--- Given problem ---
Could you write what comes next in the essay about the daily drive home along the Front Range, picking up right after its final sentence?

By now, after eleven years, my daily drive home should pass by in fifteen uneventful minutes, nearly without notice, with what was once a colorful and adventurous tour of the Front Range of the Rockies having turned grey through routine and repetition. By now I should be able to use this time to plan something new, or review something past, or ruminate on aging or fester over some irrationally perceived insult. I should be able to multi-task. It happens to all of us, this fading perception and loss of wonder at the world around us. My drive from Santa Barbara to Ventura along some of the most beautiful coastline in the country often became obscured by unruly thoughts about work and life and semen-stained dresses, kicked under the desk in the Oval Office.
But this short drive has not faded to monochrome, but rather remains as vivid as an erotic dream or one about falling or fleeing. I can only pay attention and be present. The call of this place is that insistent. It makes no sound when it calls me, but I cannot hear anything else.

Word and element location records
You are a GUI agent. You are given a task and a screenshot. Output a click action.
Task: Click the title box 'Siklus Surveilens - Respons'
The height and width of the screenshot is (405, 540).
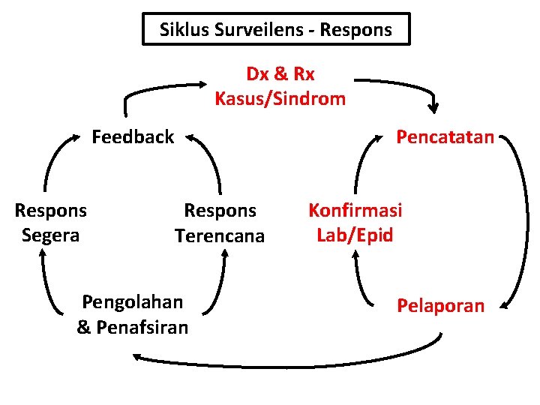276,30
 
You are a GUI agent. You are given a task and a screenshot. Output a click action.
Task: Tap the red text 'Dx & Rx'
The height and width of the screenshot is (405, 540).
280,74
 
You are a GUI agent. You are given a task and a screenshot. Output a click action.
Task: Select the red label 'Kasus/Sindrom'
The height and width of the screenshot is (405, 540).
280,98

--- In response ---
Every day I am re-grounded and re-positioned by my journey home, from the Great Plains of the American west to the Rocky Mountains, all in four-and-a-half short miles and 1,700 feet of elevation gain. I am like an altimeter being re-calibrated or a PC cold-booted. All my synapses and connections and reference points are restored to their original factory settings.
Mine is a daily journey that spans cultures: from flatland farmers, coal miners, ranchers, shopkeepers and plains suburbanites to mountain lunatics, hard rock miners, recluses, eccentrics, dope growing magicians, artists and hilltop athletes; from horseback riding buffalo tribes to those who wandered the mountains, gathering berries and boletus and hunting deer; from the mathematical city grid to winding dirt roads following the contours laid down millions of years ago before we learned to count.
But more than that, my commute is an emotional journey, from confinement to freedom, from risk to warmth, from predictability to the wonder of randomness. From being alone in an often-threatening world to being alone together with the one I love.
The soundtrack for my drive home is Ravel’s Bolero, gathering texture and power as we climb. Or maybe it is Bono and The Edge building Where The Streets Have No Name to an ecstatic crescendo. Or Rodrigo’s adagio within Concierto de Aranjuez softly then cinematically mounting the ridges and mountaintops.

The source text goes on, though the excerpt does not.